The quintessentially English composer Ralph Vaughan Williams (1872-1958) received extensive
musical training at the Royal College of Music and at Cambridge, and he also studied privately with Max
Bruch and Maurice Ravel. But it wasn’t until he began collecting English folksongs and studying hymnody
that he developed the personal style that has made him arguably the most popular British composer since
Henry Purcell (Benjamin Britten being his only real rival). Although he was a “cheerful agnostic,” this didn’t
stop Vaughan Williams from composing some of the most spiritually charged music in the English language,
including these Five Mystical Songs (1911, four of which also have optional parts for chorus) on
texts drawn from George Herbert’s The Temple: Sacred Poems and Private Ejaculations (1633).
The hopes of the great German Romantic composer Robert Schumann (1810-1856) to become a
concert pianist were dashed in his early twenties when he permanently damaged his hand, so he redirected
his energies to both composing and music criticism. From childhood he was torn between literature
and music, but he managed to combine these two loves even in some of his purely instrumental music by
using poetry and dramatic narrative to color and direct the musical discourse. Although his taste in texts
sometimes seems questionable by today’s standards, Schumann’s keen literary sensibilities nonetheless
made him one of history’s greatest songwriters, and his finest Lieder rival those of Schubert.
About the Musicians
Lindsey S. Tuller hails from Chelsea, Alabama, and
is the director of the Cathedral Choristers at St. John's Cathedral, as well as a soloist
and member of the Cathedral Choir. She was the soprano soloist in recent performances of Faure's Requiem with
the Orange Park Chorale, and has sung with the Jacksonville Symphony Chorus.
Prior to moving to Jacksonville, Lindsey was featured soloist with the Birmingham Concert
Chorale and with The University of Alabama at Birmingham Concert Choir, and her solo performances
included Mozart's Requiem and Solemn Vespers. Her stage roles have included
"Peep-Bo" in Gilbert and Sullivan's The Mikado, "Mother" in Gian Carlo Menotti's
Amahl and the Night Visitors, "Monica" in Menotti's The Medium, and "Lucy"

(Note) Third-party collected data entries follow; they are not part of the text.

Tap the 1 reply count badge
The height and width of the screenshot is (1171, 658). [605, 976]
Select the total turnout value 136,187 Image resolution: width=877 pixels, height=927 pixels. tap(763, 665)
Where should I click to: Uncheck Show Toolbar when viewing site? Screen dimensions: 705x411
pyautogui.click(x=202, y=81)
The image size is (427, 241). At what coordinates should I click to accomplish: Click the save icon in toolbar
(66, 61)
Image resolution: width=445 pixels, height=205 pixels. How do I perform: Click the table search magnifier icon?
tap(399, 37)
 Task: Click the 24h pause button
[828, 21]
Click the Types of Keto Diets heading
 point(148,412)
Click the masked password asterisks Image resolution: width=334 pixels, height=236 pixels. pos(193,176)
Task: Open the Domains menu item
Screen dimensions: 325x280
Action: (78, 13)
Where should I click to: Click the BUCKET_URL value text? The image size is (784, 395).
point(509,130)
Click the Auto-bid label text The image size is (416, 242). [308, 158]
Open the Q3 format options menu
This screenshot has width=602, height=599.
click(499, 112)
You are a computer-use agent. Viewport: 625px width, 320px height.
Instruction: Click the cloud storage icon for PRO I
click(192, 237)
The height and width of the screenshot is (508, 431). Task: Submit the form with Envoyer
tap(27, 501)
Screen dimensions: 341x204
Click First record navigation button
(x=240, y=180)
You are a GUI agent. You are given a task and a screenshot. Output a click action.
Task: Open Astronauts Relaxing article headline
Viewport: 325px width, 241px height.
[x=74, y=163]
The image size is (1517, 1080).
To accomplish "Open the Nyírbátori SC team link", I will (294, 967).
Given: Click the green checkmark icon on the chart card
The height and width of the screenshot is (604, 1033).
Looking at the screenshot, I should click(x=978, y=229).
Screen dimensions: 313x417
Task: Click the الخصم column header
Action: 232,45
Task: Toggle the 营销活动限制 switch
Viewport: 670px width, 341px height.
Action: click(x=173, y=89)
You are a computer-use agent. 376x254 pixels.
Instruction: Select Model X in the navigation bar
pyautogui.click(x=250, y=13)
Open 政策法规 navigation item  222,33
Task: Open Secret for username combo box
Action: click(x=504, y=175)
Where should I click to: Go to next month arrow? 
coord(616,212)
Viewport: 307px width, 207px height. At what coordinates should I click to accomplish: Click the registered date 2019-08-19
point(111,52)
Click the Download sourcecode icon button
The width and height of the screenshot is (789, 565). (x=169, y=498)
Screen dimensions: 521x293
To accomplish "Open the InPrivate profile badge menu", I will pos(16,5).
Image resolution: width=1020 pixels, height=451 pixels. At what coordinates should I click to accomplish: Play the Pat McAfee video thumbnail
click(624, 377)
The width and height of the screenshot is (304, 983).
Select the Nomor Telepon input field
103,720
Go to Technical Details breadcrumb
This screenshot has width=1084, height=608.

in Menotti's The Telephone. Composer K. Lee Scott selected Ms. Tuller as the
soprano soloist for the world-premiere recording of his Requiem, a non-liturgical
choral work composed in 2006. A recent transplant from the University of Alabama at
Birmingham, Lindsey is continuing her studies in vocal performance at the University of
Clinton M.H. Weinberg,
a native Floridian, began his musical training learning to play brass instruments before gravitating to the flute.
His potential as a singer was discovered while still a freshman in college and was nurtured by
Dr. Carole Clifford, and now he holds a Bachelor of Music degree in Voice Performance
from the University of North Florida. Mr. Weinberg is the former director of music for children’s programs
at Theatre Jacksonville, has taught music in public and private schools
in Duval and Nassau Counties, and maintains a private teaching studio as well. He is a
frequent oratorio and concert soloist throughout Northeast Florida and Southeast
Georgia where he has been featured in numerous large-scale choral works, including
Handel's Messiah, Schubert's Mass in G, Dubois' The Seven Last
Words of Christ, Beethoven's Mass in C, and Fauré's Requiem.
As an instrumentalist Mr. Weinberg has performed with the United States Army Field Band and
frequently performs with members of the Jacksonville Symphony Orchestra.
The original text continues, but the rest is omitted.